Ralph Lauren Announced Restructuring Plan to Fix Current Problems


Ralph Lauren Corporation (NYSE: RL) disclosed its restructuring plan on Tuesday aimed at saving hundreds of thousands dollars, which is the first step to reduce supply chain lead times, improve multi-channel distribution model and fix other problems that influenced firm’s financial results.

In the statement, the company expected to incur restructuring charges of up to $400 million and $150 million inventory charge for the reduction of inventory out of current liquidation channels. It is also expected that the restructuring activities will cause about $180-$220 million annual savings, which is more than the $125 million annual cost savings restructuring activities in 2016.

However, the restructuring plan will also decrease sales as the company reduces goods sold to department stores and closes about 50 of its own retail locations. The company expected its first-quarter revenue to decrease at a mid-single digit rate, and full-year revenue to decline at a low-single digit rate. Due to the cost saving from restructuring plan, operating margin is expected to be about 10% this year.

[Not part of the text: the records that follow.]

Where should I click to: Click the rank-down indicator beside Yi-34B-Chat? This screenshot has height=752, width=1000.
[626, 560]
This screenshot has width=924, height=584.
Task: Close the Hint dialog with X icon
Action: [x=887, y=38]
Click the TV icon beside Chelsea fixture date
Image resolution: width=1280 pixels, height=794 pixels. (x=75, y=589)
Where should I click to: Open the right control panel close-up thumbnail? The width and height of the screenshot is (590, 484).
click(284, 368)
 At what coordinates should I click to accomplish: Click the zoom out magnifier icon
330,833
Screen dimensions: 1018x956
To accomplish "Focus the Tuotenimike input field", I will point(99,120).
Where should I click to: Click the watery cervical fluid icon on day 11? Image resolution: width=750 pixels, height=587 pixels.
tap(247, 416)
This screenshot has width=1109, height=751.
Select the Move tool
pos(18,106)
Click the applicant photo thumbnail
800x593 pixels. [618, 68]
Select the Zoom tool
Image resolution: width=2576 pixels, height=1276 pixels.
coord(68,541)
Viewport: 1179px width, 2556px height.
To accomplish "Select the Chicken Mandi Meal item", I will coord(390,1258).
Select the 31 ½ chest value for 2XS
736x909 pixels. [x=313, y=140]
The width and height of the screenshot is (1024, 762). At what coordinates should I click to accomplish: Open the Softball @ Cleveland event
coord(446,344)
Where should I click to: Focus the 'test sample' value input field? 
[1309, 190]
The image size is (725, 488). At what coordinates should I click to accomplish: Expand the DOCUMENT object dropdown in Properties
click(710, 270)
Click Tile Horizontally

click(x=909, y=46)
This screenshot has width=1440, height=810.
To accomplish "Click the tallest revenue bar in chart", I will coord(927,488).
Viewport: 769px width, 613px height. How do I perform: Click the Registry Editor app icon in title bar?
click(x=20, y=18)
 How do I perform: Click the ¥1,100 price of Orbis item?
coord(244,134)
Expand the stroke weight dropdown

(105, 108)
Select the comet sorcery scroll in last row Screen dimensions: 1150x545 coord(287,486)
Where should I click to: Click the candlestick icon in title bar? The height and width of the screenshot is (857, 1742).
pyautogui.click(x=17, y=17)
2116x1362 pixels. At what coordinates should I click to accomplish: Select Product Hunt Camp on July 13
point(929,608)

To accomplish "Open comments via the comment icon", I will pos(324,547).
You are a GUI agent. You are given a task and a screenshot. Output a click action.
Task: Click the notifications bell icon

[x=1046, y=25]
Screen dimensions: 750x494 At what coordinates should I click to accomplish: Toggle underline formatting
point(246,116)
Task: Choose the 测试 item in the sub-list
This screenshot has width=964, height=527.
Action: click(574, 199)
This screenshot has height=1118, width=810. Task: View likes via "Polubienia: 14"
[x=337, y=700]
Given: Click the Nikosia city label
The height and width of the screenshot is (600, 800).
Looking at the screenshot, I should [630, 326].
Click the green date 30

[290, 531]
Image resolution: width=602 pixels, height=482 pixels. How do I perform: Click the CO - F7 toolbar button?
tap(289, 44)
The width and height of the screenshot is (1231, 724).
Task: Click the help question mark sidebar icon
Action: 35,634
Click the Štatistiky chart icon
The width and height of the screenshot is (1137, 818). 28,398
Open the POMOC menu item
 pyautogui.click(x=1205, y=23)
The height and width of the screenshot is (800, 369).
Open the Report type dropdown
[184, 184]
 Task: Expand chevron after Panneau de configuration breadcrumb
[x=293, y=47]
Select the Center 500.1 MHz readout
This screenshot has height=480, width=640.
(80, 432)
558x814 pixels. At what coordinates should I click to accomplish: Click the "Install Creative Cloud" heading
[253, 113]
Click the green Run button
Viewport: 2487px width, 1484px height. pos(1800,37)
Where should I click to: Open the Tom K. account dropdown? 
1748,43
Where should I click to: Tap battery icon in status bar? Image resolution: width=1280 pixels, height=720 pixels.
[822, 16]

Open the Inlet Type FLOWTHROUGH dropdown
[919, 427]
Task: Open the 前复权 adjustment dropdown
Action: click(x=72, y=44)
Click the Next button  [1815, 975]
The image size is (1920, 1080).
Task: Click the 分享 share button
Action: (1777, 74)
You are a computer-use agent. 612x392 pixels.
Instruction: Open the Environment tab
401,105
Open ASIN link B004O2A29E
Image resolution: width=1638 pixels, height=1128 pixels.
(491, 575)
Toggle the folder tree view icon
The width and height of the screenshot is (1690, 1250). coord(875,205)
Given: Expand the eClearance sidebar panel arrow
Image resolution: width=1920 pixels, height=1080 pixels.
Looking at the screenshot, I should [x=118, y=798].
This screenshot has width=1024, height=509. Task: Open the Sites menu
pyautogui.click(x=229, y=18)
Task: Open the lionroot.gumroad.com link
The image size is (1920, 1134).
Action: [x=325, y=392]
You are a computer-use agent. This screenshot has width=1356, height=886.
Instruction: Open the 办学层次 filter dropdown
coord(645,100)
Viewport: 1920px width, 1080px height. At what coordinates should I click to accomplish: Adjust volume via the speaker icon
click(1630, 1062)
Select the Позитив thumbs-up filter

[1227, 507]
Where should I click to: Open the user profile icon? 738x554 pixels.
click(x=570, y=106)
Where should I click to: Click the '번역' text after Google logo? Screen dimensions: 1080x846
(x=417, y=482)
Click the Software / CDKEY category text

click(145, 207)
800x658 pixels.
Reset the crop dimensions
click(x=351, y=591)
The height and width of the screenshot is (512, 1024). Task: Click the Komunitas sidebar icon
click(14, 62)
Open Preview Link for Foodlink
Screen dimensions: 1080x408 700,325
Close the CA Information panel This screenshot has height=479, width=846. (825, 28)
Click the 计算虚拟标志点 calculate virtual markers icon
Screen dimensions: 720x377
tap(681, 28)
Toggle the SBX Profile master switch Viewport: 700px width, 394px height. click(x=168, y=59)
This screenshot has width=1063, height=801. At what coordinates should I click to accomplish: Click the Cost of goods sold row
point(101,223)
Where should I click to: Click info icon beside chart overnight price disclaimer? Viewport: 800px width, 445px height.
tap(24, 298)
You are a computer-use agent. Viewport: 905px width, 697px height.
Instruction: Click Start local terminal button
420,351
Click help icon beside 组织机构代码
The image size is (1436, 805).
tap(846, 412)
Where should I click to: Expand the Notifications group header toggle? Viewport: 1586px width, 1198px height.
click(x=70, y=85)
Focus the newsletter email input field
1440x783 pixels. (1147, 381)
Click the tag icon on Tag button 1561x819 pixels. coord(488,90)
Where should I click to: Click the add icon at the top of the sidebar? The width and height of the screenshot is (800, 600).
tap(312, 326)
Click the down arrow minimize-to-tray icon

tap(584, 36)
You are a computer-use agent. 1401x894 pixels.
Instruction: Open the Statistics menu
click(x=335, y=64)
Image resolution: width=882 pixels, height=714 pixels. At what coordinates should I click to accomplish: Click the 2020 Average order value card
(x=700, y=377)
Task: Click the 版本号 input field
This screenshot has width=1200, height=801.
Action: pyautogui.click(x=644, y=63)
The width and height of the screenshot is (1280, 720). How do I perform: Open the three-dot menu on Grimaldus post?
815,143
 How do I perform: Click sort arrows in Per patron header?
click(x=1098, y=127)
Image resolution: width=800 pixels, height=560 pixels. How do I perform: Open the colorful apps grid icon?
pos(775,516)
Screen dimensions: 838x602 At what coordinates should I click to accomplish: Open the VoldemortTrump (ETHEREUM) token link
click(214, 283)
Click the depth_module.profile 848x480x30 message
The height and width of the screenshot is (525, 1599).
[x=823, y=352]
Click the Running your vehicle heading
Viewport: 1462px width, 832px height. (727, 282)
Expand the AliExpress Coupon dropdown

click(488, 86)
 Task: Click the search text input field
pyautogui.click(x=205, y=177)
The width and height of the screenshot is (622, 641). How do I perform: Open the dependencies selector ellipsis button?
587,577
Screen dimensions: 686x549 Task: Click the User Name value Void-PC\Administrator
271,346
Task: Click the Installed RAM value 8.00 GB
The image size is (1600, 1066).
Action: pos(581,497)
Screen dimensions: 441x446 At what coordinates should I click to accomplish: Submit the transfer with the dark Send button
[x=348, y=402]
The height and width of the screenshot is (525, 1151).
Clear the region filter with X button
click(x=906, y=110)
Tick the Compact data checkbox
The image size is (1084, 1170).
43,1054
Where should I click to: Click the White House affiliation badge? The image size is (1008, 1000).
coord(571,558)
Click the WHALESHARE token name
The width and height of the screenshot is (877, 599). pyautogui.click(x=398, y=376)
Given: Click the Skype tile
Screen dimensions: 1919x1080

“Our performance has been disappointing over the last three years, and it doesn’t match the strength of the brand.” Stefan Larsson, President and Chief Executive Officer of Ralph Lauren Corp., said in an interview. Regarding fixing problems in sales to department stores as his top priority, he also came up with other strategies included eliminating layers of management, cutting around 1000 jobs and speeding the production cycle.

The stock fell 2.39% to $94.03 at 2:42 pm EDT. Shares of Ralph Lauren have fallen 30 percent over the past year as of Monday’s close.

“We have a powerful, authentic brand with unique elasticity, and we will bring our Company to a stronger place than ever before by connecting our brand voice more closely to consumers and evolving our operating model. Our multi-year growth plan will lead Ralph Lauren – one of the few truly iconic brands in the industry – to profitable sales growth and long-term shareholder value creation.” Mr. Larsson said in the statement.